It is impossible to overstate how much 9/11 changed the U.S. fire service. What’s easy to forget is the rash of suspicious white powder calls that sprung up in mailrooms around the country following the terror attacks when anthrax-laced letters were sent to newsrooms, politicians and the FBI. Yet it was just those calls that gave rise to Franklin Fire Department’s first dedicated hazmat team in 2002.
The team now has 30 members who are cross-staffed across two stations — all trained to the hazmat specialist level. Franklin is an ISO 1 department that runs roughly 9,000 calls per year, covers 43 square miles and is about 20 miles south of Nashville. The city has eight fire stations serving 83,454 residents. The team also provides mutual-aid response to hazmat calls in Williamson County, which boosts its coverage area to 584 square miles and 248,000 people.

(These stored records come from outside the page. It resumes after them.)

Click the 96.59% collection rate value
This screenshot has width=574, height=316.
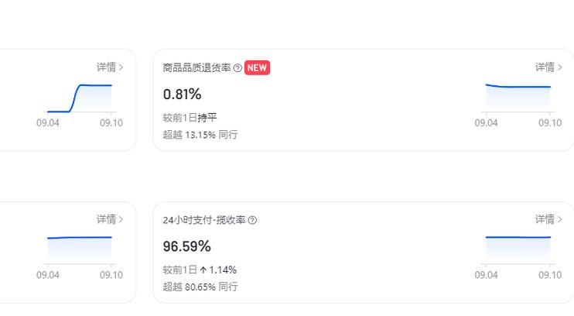click(x=186, y=246)
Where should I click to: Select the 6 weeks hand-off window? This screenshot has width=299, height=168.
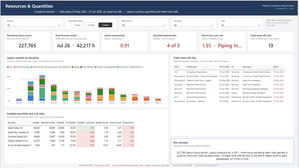(105, 25)
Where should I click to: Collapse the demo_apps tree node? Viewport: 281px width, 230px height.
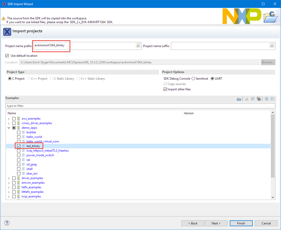click(x=9, y=128)
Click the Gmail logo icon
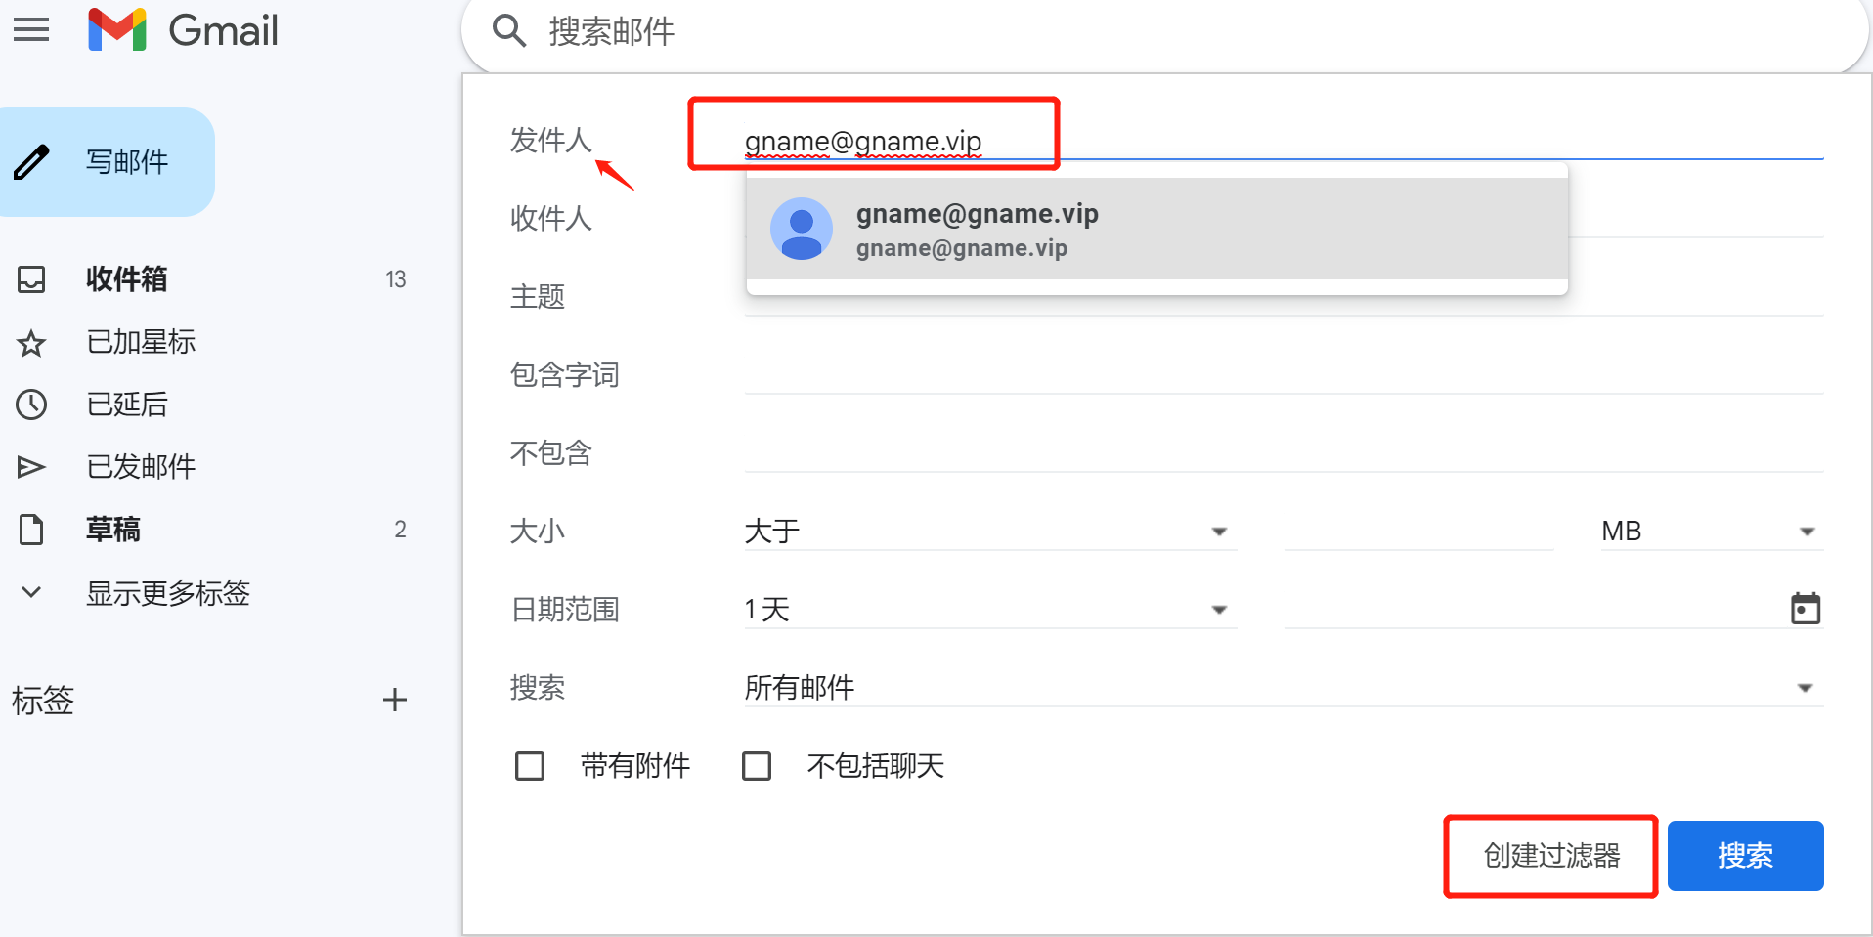1873x937 pixels. [x=117, y=29]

They staff a minimum of two technicians at their two hazmat stations (stations 6 and 3) and most often have double that staffing number. The team gets it done in a shiny new 2019 Spartan rig made by SVI. Their 2002 Peterbilt with a box is a backup unit that hauls equipment. On top of that, Firehouse Magazine recently published an article on Franklin Fire’s unmanned aircraft program, which is another tool at the team’s disposal for major hazmat incidents.

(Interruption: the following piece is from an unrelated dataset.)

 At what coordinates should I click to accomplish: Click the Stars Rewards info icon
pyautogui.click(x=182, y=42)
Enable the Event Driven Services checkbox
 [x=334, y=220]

The hazmat team trains quarterly as a unit. A few times a year the team trains the rest of the department on hazmat and has hazmat training with neighboring agencies.
The team’s biggest problem is not having a hazmat truck staffed full time. For a hazmat response, staffing must cross over either from the engine or the tower assigned Station 6.
Despite that, the team says it is very fortunate to have the equipment it has and the amount of support it gets from city administrators. They are looked upon in Williamson County and surrounding counties as a hazmat resource.